Corin relayed the confrontation in clipped sentences. The dark druid confession. The siphoning. The old power bound in the well that Jasper had been stealing. The way he'd used the contamination to mask his real goal, used the town's fear to keep suspicion pointed elsewhere.
"He said your blood is rare," Corin finished. "Valuable. That you've been walking around with a fortune in your veins."
"And he wants to take it."
"I won't let him."
The truck skidded to a stop by the orchard. Through the bare trees, Chloe could see the clearing where the well stood.
It was glowing.
Dark energy pulsed from the ruined stones, tendrils of shadow reaching up toward the gray sky like grasping fingers.
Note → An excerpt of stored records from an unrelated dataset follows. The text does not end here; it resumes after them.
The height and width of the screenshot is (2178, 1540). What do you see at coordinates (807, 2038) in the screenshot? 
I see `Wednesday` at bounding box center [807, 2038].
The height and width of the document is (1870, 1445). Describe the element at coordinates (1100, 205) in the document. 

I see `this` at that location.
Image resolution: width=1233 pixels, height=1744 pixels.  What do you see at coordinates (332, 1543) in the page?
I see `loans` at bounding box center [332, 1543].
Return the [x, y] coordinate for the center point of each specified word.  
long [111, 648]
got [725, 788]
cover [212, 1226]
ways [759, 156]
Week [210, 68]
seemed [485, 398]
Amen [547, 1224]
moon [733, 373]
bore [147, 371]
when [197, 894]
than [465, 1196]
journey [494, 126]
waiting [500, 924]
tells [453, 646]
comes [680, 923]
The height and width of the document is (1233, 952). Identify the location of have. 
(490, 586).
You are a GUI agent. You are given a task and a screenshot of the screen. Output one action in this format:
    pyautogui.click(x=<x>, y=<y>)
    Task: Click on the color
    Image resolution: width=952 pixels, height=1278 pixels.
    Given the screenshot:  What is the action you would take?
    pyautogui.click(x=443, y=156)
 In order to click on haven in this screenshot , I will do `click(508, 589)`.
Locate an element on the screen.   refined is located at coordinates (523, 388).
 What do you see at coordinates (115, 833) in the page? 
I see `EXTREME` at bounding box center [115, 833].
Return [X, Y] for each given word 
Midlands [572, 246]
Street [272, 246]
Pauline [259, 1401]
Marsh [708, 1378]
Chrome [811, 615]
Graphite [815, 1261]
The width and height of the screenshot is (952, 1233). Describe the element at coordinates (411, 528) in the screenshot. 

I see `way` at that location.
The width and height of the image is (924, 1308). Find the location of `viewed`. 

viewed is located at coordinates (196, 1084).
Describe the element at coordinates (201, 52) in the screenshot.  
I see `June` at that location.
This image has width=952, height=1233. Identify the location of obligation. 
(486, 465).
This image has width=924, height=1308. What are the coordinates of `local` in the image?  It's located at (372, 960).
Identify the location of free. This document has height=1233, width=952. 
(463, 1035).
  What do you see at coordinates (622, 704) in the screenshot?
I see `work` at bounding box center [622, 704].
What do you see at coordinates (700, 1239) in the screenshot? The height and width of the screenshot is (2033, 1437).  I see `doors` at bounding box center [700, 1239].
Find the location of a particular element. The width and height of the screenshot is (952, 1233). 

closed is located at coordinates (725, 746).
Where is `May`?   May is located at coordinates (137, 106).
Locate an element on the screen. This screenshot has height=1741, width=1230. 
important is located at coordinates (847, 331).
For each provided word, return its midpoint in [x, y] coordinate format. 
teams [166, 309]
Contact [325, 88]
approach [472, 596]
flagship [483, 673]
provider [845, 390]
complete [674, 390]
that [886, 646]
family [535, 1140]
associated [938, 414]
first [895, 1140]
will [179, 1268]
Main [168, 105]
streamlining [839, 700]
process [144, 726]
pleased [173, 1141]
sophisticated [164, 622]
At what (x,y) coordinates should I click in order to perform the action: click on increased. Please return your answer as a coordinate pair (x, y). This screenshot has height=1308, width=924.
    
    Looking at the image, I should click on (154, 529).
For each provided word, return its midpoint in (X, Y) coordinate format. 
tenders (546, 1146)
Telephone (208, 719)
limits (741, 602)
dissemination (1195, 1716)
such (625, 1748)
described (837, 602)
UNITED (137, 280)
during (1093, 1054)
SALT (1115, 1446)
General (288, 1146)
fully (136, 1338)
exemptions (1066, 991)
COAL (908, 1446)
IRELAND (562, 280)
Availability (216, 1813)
The air felt wrong, heavy and thick, pressing against her skin with malevolent intent.
"Stay behind me," Corin said, already moving.
Chloe followed, Freya at her side. Every step closer made the pressure worse. Her head throbbed. Her vision swam. The druid blood that had always been a quiet hum beneath her skin was screaming now, recoiling from the corruption ahead.
Jasper stood at the center, his hands pressed to the stones, his body silhouetted against the pulsing darkness. His eyes found Chloe across the distance, and he smiled.
"Perfect timing."
The well exploded with power.
It hit Chloe like a tidal wave, slamming into her chest, her blood, her bones. She felt the channel rip open, the connection Jasper had been building for weeks finally completing itself. Her druid blood surged up to meet it, responding to the call of corrupted earth magic without her consent.
She screamed. Her knees buckled. The frozen ground rose up to meet her, but she barely felt the impact. Everything was fire and darkness and a terrible draining sensation, like her very essence was being pulled out through her pores.
"Chloe!" Corin's voice, distant and desperate.
She could barely see, let alone answer. The world had narrowed to the burning in her veins and the dark presence forcing its way through her connection to the land.
"This is what you were made for," Jasper's voice echoed in her skull. "A perfect conduit. Pure druid blood, untrained, unguarded. You're going to help me purge every drop of power from this soil, and when it's done, I'll have enough magic to reshape this valley however I want."
She tried to fight. Tried to close the channel, to sever the connection, to do anything but lie there while he used her like a battery. But she didn't know how. Had never been taught how to control what she was, had spent her whole life running from it instead of learning to use it.
"Get away from her!"
Corin's roar split the air. She heard the crack of bones shifting, felt the ground shake as every pound of Corin’s grizzly headed toward the well.
Jasper didn't even look. Just raised one hand, dark energy crackling, and threw Corin aside like he weighed nothing.
"You can't stop this, bear. No one can." Jasper's voice was triumphant. "The channel's open. The power's flowing. In a few minutes, it'll all be over."
Chloe lay on the frozen ground, her body convulsing, her blood on fire. She could feel the land dying around her, feel the ancient magic being ripped from the earth and channeled through her screaming veins. And she couldn't do a single thing to stop it.